Registry changes and Re-appearing programs in system start up

[Guest]

I have a recurring entry in my system start up that won't go away even when I
delete it from MSConfig (and Ace Utilities, even CCleaner shows it, and it
keeps re-appearing when I delete with this apps, too). At first it was just
an empty space in the startup list, with a reference to the following
Registry folder:

HKEY_LOCAL_MACHINE\SOFTWARE\Microsoft\Windows\CurrentVersion\Run

Then I checked the binary data of this re-appearing key -- the key that will
not die! -- and noticed it had a 0000 00 00 entry instead of the 0000 entry I
saw on most every other "Run (Default)" key, so I changed the 0000 00 00 to
just 0000 (like the others), and now the start up folder has a double entry
for one of the other applications that starts: first, it was the
Fingerprint software (this is on a laptop), then after I un-installed and
re-installed the fingerprint app, the startup duplicate went to my
mouse/touchpad start up; now it is off that and onto the firewall startup.

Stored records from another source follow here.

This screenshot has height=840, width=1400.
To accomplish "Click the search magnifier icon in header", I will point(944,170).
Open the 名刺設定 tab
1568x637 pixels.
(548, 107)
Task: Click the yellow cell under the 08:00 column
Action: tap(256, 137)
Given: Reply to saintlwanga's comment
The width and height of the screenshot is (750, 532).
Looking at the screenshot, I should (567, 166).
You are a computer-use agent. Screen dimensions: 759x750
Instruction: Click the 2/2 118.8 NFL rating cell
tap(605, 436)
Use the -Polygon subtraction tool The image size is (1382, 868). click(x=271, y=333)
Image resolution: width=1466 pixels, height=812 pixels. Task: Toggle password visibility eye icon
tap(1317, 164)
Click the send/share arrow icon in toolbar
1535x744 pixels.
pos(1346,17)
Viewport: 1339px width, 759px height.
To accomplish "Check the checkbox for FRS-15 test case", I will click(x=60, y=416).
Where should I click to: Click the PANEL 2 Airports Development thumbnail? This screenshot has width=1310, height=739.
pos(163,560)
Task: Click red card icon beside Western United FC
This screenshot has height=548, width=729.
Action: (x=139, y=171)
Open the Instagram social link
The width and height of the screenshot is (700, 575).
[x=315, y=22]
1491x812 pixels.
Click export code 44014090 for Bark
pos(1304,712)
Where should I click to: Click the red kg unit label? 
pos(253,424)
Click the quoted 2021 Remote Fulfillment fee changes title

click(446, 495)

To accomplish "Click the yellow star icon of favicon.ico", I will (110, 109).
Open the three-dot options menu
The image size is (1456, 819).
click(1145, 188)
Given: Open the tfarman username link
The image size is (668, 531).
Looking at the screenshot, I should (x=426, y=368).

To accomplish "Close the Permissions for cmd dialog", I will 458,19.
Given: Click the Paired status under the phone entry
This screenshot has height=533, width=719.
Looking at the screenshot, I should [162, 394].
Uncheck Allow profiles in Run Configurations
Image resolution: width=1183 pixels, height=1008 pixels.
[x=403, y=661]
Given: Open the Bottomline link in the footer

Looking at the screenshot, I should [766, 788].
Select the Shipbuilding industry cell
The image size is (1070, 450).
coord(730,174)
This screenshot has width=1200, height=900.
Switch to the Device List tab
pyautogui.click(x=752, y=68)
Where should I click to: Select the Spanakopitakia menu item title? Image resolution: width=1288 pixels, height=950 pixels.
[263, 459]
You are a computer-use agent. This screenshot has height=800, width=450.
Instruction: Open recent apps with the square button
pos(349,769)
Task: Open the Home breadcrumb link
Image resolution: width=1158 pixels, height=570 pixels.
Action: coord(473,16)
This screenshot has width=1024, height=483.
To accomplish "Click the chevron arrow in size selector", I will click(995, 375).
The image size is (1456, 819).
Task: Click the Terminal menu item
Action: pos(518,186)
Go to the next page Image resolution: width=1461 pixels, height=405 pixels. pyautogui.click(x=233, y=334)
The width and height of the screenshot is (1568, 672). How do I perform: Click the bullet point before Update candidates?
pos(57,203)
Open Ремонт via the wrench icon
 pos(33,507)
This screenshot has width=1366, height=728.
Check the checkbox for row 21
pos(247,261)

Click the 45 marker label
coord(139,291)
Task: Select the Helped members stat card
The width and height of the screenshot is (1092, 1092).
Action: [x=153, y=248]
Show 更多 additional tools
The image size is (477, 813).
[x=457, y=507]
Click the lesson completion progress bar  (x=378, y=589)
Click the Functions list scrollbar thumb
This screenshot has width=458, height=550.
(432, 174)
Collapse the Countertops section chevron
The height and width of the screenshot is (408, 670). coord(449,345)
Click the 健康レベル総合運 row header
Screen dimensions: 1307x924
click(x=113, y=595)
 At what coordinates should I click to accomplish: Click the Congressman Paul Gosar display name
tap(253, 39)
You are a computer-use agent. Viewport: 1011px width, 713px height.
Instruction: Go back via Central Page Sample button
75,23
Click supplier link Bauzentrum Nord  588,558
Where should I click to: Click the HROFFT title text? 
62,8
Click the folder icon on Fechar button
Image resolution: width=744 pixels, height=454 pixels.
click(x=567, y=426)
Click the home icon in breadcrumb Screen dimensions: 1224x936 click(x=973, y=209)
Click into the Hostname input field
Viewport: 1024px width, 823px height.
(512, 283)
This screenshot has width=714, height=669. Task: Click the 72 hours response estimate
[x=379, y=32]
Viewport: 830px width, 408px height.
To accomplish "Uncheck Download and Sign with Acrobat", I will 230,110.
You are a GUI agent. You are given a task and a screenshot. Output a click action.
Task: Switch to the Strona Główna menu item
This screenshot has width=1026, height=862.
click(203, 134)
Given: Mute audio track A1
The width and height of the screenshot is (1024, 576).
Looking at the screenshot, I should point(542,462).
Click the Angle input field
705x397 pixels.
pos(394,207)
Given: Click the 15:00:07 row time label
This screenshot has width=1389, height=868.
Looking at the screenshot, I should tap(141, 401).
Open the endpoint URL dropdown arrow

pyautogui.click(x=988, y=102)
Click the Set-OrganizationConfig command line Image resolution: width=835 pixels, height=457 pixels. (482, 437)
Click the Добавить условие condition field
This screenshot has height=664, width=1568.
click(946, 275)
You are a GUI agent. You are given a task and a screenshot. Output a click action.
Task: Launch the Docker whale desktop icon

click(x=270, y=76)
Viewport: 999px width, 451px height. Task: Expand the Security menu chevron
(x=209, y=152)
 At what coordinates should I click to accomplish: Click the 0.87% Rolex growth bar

I'm no expert on modifying the Registry so I'm looking for some
knowledgeable insight.


--

 

[Gary S. Terhune]

You need to run a formal malware scan. Start here:
http://aumha.org/a/quickfix.htm

 

[Guest]

Yes, I've already done that. I have always had a resident AV (Eset nod32)
and I run regular anti-spyware scans with Super-Antispyware, AVG
Anti-Spyware, A-Squared Anti-spy, and Spybot S&D. (I used to run Lavasoft's
Ad-Aware SE but it hasn't flagged anything in over a year, so I dropped it a
few weeks ago.) I run behind a hardware touter, I used Firefox with
No-Script, and surf very conservatively.

I think the problem is with some tweaking I did about a month ago. I got
Uniblue's Registry Booster, a Registry Cleaner, to check it out. I think it
may have taken out some registry key(s) that had referenced my startup
folder. I also did some tweaking around that time on my startup programs
via Ace Utilities startup manager. I think I disabled something in my
startup folder and it got axed by the registry cleaner of the other program.

Can HijackThis help me???



//

 

[Gary S. Terhune]

I think you've identified the problem, and this is why we regulars tell
people, over and over, not to EVER use a Registry Cleaner/Optimizer, etc.
Sorry, I don't know the answer. I've never heard of this behavior. Yes, I've
seen empty Run items, but deleting them once is all that it takes.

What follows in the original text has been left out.